Background: The cytokine profile plays an important role in treatment outcome of hepatitis C virus (HCV) infection, and probably modulates the immune response against HCV. The aim of this study was to evaluate which cytokines affect the response to interferon-α (IFN-α) and ribavirin therapy and how these cytokines change 72 weeks after starting anti-HCV therapy in HIV/HCV-coinfected patients.
Methods: We carried out a retrospective follow-up study of 65 patients on anti-HCV therapy. A sustained virological response (SVR) was defined as an undetectable HCV viral load up to 24 weeks after the end of treatment. Cytokines were measured using a multiplex immunoassay kit.
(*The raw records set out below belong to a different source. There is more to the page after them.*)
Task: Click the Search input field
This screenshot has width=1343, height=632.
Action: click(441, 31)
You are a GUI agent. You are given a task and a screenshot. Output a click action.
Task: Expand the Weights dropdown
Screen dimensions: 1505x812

Results: On starting anti-HCV therapy, non-responder (NR) patients had higher levels of interleukin (IL)-6, IL-9, IL-10 and tumour necrosis factor (TNF)-α (P < 0.05), while IL-17A levels were increased in SVR patients (P = 0.058). However, only patients with high levels of IL-6 and IL-9 had decreased odds to achieve SVR (P < 0.05). Plasma levels of IL-6 and IL-9 had a high predictive value for SVR failure [area under the ROC curve (AUC) 0.839 (95% CI 0.733-0.945) and AUC 0.769 (95% CI 0.653-0.884)]. In addition, during anti-HCV therapy, IL-1β showed an increase in NR patients (P = 0.015) and IL-10 decreased in SVR patients (P = 0.049). After clearing HCV infection, low levels of TNF-α, IL-6, IL-9, IL-10, IL-13 and IL-22 were found in SVR patients (P < 0.05), as well as IL-1β, but only near statistical significance (P = 0.073).
Conclusions: High plasma levels of IL-6 and IL-9 had a high predictive value for SVR failure. Furthermore, clearing of HCV infection was associated with low inflammatory and T helper (Th)2/Th9/Th22 cytokine levels.